La plupart des patients qui s’adressent au CPCT le font via la demande de l’Autre social, parfois psychiatrique, en impasse de solution pour ces sujets après la mise en échec des différentes offres thérapeutiques qui leur ont été proposées. L’égarement dont ces patients font état à l’entrée du dispositif se trouve bien souvent amplifié par les réponses prêt-à-porter reçues de cet Autre comme peut en témoigner le vide d’énonciation dans leur parole.

À elle seule, la position de l’analyste qui se situe dans une position qui ne sait pas d’avance ce qui arrive à un sujet, et ne veut tenir ce savoir que du sujet, a un effet cathartique, de réveil, par la voie de cette implication nouvelle trouvée dans l’énonciation.

En invitant ainsi un sujet à dire, à l’intéresser à ce qu’il dit, à extraire avec lui dans ce qu’il dit des solutions déjà là, celui-ci peut saisir cette part d’énigme qu’il est à lui-même, en lui donnant la possibilité d’en répondre autrement.

S’il reste difficile de ne pas être dupe de l’emprise des semblants qui traversent l’époque, venir au CPCT peut toutefois donner chance à un sujet de voir les choses autrement, en reconduisant celui-ci à ce point de non-savoir, que l’Autre ne sait pas. « C’est ce qui vous donne une chance de poursuivre, non pas sur le chemin que vous avez déjà frayé, [mais plutôt en considérant] les mêmes choses sous un autre angle » [6] indiquait J.-A Miller dans son cours « Un effort de poésie ».
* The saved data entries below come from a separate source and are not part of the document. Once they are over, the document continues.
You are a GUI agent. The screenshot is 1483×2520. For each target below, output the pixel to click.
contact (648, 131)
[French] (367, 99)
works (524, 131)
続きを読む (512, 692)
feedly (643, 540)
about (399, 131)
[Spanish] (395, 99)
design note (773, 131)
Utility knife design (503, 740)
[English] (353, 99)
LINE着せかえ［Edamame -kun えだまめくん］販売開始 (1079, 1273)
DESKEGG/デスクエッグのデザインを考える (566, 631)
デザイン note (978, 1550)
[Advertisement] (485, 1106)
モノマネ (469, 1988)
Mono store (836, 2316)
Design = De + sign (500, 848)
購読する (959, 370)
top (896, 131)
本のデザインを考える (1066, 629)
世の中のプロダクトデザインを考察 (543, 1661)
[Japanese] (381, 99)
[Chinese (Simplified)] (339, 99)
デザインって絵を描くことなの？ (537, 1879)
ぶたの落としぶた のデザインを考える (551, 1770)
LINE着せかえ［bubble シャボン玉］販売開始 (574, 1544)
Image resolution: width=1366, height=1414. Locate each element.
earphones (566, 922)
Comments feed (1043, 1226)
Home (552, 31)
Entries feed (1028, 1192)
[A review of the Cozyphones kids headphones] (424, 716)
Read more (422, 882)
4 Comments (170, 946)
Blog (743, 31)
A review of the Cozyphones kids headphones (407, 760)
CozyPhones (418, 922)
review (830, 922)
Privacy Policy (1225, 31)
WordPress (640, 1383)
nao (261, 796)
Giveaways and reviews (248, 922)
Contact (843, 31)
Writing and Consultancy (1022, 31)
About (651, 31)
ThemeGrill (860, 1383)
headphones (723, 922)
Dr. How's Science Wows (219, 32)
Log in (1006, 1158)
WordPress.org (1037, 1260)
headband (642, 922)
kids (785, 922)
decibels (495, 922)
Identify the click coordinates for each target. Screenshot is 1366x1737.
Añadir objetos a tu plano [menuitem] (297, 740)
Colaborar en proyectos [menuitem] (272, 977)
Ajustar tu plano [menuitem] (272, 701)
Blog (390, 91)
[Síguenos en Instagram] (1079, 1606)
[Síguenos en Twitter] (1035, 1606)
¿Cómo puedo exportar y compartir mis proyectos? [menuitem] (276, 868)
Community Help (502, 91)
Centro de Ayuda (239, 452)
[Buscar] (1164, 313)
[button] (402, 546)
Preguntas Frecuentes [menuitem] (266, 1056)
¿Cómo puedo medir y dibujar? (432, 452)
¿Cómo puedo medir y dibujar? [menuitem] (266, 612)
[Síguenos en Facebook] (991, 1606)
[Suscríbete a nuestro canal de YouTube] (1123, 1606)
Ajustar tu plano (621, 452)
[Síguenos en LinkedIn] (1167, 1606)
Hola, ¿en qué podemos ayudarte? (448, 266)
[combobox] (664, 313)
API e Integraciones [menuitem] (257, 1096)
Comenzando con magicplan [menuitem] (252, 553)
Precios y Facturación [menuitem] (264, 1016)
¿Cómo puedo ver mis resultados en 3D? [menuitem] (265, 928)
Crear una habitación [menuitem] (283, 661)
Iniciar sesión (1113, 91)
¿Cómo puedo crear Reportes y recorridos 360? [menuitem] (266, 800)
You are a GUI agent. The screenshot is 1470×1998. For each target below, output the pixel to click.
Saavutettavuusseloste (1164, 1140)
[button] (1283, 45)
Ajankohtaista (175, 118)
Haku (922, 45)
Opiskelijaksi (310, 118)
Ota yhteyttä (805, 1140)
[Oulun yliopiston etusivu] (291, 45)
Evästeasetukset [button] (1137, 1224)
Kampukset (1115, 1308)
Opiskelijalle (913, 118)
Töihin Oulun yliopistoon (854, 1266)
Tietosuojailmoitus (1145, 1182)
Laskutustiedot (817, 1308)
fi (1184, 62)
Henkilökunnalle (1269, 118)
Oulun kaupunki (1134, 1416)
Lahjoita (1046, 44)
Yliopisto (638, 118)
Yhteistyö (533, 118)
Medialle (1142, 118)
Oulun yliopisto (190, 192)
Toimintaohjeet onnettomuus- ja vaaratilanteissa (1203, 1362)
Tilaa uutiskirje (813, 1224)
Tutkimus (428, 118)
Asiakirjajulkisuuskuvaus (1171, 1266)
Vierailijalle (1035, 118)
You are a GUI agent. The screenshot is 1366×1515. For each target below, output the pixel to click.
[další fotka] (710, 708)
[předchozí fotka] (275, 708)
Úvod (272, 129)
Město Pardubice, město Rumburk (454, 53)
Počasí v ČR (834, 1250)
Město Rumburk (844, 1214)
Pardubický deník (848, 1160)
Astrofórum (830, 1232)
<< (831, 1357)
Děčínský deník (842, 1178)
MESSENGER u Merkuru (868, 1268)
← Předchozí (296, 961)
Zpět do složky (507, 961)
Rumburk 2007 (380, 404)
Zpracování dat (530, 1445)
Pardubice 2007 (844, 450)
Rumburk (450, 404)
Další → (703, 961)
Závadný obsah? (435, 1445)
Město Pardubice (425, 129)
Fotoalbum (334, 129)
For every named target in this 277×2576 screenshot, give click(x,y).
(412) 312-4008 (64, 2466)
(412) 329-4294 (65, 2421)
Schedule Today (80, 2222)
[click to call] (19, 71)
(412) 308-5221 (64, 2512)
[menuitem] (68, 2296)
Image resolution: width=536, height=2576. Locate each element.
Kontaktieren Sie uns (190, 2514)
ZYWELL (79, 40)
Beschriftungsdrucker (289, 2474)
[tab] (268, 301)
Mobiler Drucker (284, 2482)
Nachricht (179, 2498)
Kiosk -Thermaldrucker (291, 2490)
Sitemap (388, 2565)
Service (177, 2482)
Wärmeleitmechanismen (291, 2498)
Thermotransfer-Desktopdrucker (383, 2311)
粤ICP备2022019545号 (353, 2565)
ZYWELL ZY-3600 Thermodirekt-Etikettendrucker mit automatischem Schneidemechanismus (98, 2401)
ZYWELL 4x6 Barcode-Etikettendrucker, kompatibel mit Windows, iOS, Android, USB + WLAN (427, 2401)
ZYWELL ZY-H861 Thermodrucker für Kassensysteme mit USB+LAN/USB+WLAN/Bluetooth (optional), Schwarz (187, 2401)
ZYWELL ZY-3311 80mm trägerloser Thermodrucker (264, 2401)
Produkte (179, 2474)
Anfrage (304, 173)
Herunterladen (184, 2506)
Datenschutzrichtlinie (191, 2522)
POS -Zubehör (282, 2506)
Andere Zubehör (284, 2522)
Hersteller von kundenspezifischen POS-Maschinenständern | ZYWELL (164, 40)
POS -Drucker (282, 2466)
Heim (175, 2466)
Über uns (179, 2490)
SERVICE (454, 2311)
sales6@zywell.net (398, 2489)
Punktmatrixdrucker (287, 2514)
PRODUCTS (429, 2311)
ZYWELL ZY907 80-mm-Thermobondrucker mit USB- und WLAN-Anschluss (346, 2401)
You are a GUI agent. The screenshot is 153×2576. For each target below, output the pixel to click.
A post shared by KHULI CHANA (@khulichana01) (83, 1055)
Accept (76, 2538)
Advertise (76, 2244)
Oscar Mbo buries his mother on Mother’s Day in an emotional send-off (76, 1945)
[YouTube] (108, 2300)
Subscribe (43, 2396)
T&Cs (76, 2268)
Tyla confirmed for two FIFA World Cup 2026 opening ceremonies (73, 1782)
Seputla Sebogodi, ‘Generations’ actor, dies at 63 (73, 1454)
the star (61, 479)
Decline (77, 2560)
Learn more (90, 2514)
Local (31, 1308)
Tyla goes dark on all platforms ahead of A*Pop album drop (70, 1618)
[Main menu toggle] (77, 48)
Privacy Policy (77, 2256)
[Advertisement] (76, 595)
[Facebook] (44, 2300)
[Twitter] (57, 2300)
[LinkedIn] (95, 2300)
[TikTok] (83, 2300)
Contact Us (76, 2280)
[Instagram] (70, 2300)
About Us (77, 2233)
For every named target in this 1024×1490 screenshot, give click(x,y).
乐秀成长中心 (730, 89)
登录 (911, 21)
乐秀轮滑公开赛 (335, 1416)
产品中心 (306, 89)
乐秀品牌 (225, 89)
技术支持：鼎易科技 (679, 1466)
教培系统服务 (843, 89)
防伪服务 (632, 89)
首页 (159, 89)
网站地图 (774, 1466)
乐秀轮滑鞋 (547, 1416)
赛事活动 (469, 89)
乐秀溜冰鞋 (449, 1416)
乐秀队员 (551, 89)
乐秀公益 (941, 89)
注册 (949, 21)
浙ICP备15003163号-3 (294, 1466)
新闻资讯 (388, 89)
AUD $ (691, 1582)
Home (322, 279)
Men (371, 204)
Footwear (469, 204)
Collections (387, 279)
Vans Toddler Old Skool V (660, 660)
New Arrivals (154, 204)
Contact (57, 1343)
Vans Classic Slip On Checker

« Je n’ai pas la sensation d’avoir changé – remarquait ce patient à l’issue de son traitement au CPCT – mais c’est le monde qui semble avoir changé de couleur. Je suis sorti de ce brouillard où tout était gris. »

Ce numéro de L’Hebdo-Blog présente trois formidables contributions du CPCT – Parents, de Rennes, qui témoignent chacune à leur façon de la dimension politique de la présence du discours analytique au cœur de la Cité.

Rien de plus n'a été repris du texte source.